**EXERCISE BRIEF:**
Replace every occurrence of "Where should I click to" with "Which spot should I click to" in the data below, and reproduce all lines with nothing else changed.

**LISTED ENTRIES:**

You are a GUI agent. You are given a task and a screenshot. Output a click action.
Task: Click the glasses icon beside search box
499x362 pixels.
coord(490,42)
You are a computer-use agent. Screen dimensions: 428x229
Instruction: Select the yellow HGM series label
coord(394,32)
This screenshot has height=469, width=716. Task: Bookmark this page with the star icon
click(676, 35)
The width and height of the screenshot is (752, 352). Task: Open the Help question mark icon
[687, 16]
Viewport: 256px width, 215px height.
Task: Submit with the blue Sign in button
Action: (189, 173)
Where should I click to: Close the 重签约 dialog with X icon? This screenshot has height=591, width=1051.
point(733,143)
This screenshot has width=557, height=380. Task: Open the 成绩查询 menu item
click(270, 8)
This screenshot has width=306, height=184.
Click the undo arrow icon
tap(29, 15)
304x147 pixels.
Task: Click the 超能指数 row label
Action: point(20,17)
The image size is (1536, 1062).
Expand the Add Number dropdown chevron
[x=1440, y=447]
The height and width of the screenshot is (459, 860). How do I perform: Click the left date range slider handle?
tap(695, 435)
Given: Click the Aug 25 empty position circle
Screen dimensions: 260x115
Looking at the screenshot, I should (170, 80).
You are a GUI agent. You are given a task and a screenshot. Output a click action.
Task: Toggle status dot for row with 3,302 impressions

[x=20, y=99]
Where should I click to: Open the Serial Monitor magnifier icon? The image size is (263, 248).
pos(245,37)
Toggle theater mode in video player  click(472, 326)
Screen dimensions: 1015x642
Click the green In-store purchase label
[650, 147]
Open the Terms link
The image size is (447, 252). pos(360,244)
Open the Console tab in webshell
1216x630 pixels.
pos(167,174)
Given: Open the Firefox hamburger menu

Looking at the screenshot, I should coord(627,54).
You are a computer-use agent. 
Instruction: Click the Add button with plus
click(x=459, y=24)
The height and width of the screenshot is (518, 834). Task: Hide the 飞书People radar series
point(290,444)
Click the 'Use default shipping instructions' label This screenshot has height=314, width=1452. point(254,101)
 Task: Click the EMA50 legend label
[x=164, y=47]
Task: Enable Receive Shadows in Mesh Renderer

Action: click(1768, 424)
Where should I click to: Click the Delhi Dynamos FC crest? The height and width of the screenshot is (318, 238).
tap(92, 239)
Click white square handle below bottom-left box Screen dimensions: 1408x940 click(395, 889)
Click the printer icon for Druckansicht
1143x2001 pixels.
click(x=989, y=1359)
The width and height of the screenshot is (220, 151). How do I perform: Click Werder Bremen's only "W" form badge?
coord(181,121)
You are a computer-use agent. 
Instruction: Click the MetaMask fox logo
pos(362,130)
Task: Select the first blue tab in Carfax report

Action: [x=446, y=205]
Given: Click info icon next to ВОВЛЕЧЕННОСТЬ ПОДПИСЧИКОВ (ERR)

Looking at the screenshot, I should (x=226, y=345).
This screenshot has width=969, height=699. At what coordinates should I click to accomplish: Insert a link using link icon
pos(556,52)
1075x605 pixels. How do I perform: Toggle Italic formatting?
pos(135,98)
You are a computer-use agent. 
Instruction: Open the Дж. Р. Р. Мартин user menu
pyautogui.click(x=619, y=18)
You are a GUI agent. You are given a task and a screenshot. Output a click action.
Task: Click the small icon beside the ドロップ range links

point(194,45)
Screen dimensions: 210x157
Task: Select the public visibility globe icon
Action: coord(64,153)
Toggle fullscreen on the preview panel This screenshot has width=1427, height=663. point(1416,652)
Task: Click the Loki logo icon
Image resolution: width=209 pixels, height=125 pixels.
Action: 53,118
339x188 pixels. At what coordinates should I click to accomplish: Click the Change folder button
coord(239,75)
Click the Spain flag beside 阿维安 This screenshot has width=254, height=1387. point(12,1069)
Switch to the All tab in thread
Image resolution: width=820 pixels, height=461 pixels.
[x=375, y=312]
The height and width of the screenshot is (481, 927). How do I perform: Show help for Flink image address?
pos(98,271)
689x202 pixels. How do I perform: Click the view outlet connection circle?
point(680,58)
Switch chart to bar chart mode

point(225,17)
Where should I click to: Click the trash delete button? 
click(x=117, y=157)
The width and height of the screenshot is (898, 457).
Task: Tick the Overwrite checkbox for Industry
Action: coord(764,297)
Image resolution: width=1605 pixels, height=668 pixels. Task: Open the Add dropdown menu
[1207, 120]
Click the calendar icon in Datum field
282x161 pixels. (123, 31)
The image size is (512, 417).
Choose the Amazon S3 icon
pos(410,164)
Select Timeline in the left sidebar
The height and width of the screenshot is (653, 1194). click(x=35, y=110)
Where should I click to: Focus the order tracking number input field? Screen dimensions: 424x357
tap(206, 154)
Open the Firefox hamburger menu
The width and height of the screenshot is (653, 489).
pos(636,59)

**FINAL ANSWER:**
You are a GUI agent. You are given a task and a screenshot. Output a click action.
Task: Click the glasses icon beside search box
499x362 pixels.
coord(490,42)
You are a computer-use agent. Screen dimensions: 428x229
Instruction: Select the yellow HGM series label
coord(394,32)
This screenshot has height=469, width=716. Task: Bookmark this page with the star icon
click(676, 35)
The width and height of the screenshot is (752, 352). Task: Open the Help question mark icon
[687, 16]
Viewport: 256px width, 215px height.
Task: Submit with the blue Sign in button
Action: (189, 173)
Which spot should I click to: Close the 重签约 dialog with X icon? This screenshot has height=591, width=1051.
point(733,143)
This screenshot has width=557, height=380. Task: Open the 成绩查询 menu item
click(270, 8)
This screenshot has width=306, height=184.
Click the undo arrow icon
tap(29, 15)
304x147 pixels.
Task: Click the 超能指数 row label
Action: point(20,17)
The image size is (1536, 1062).
Expand the Add Number dropdown chevron
[x=1440, y=447]
The height and width of the screenshot is (459, 860). How do I perform: Click the left date range slider handle?
tap(695, 435)
Given: Click the Aug 25 empty position circle
Screen dimensions: 260x115
Looking at the screenshot, I should (170, 80).
You are a GUI agent. You are given a task and a screenshot. Output a click action.
Task: Toggle status dot for row with 3,302 impressions

[x=20, y=99]
Which spot should I click to: Open the Serial Monitor magnifier icon? The image size is (263, 248).
pos(245,37)
Toggle theater mode in video player  click(472, 326)
Screen dimensions: 1015x642
Click the green In-store purchase label
[650, 147]
Open the Terms link
The image size is (447, 252). pos(360,244)
Open the Console tab in webshell
1216x630 pixels.
pos(167,174)
Given: Open the Firefox hamburger menu

Looking at the screenshot, I should coord(627,54).
You are a computer-use agent. 
Instruction: Click the Add button with plus
click(x=459, y=24)
The height and width of the screenshot is (518, 834). Task: Hide the 飞书People radar series
point(290,444)
Click the 'Use default shipping instructions' label This screenshot has height=314, width=1452. point(254,101)
 Task: Click the EMA50 legend label
[x=164, y=47]
Task: Enable Receive Shadows in Mesh Renderer

Action: click(1768, 424)
Which spot should I click to: Click the Delhi Dynamos FC crest? The height and width of the screenshot is (318, 238).
tap(92, 239)
Click white square handle below bottom-left box Screen dimensions: 1408x940 click(395, 889)
Click the printer icon for Druckansicht
1143x2001 pixels.
click(x=989, y=1359)
The width and height of the screenshot is (220, 151). How do I perform: Click Werder Bremen's only "W" form badge?
coord(181,121)
You are a computer-use agent. 
Instruction: Click the MetaMask fox logo
pos(362,130)
Task: Select the first blue tab in Carfax report

Action: [x=446, y=205]
Given: Click info icon next to ВОВЛЕЧЕННОСТЬ ПОДПИСЧИКОВ (ERR)

Looking at the screenshot, I should (x=226, y=345).
This screenshot has width=969, height=699. At what coordinates should I click to accomplish: Insert a link using link icon
pos(556,52)
1075x605 pixels. How do I perform: Toggle Italic formatting?
pos(135,98)
You are a computer-use agent. 
Instruction: Open the Дж. Р. Р. Мартин user menu
pyautogui.click(x=619, y=18)
You are a GUI agent. You are given a task and a screenshot. Output a click action.
Task: Click the small icon beside the ドロップ range links

point(194,45)
Screen dimensions: 210x157
Task: Select the public visibility globe icon
Action: coord(64,153)
Toggle fullscreen on the preview panel This screenshot has width=1427, height=663. point(1416,652)
Task: Click the Loki logo icon
Image resolution: width=209 pixels, height=125 pixels.
Action: 53,118
339x188 pixels. At what coordinates should I click to accomplish: Click the Change folder button
coord(239,75)
Click the Spain flag beside 阿维安 This screenshot has width=254, height=1387. point(12,1069)
Switch to the All tab in thread
Image resolution: width=820 pixels, height=461 pixels.
[x=375, y=312]
The height and width of the screenshot is (481, 927). How do I perform: Show help for Flink image address?
pos(98,271)
689x202 pixels. How do I perform: Click the view outlet connection circle?
point(680,58)
Switch chart to bar chart mode

point(225,17)
Which spot should I click to: Click the trash delete button? 
click(x=117, y=157)
The width and height of the screenshot is (898, 457).
Task: Tick the Overwrite checkbox for Industry
Action: coord(764,297)
Image resolution: width=1605 pixels, height=668 pixels. Task: Open the Add dropdown menu
[1207, 120]
Click the calendar icon in Datum field
282x161 pixels. (123, 31)
The image size is (512, 417).
Choose the Amazon S3 icon
pos(410,164)
Select Timeline in the left sidebar
The height and width of the screenshot is (653, 1194). click(x=35, y=110)
Which spot should I click to: Focus the order tracking number input field? Screen dimensions: 424x357
tap(206, 154)
Open the Firefox hamburger menu
The width and height of the screenshot is (653, 489).
pos(636,59)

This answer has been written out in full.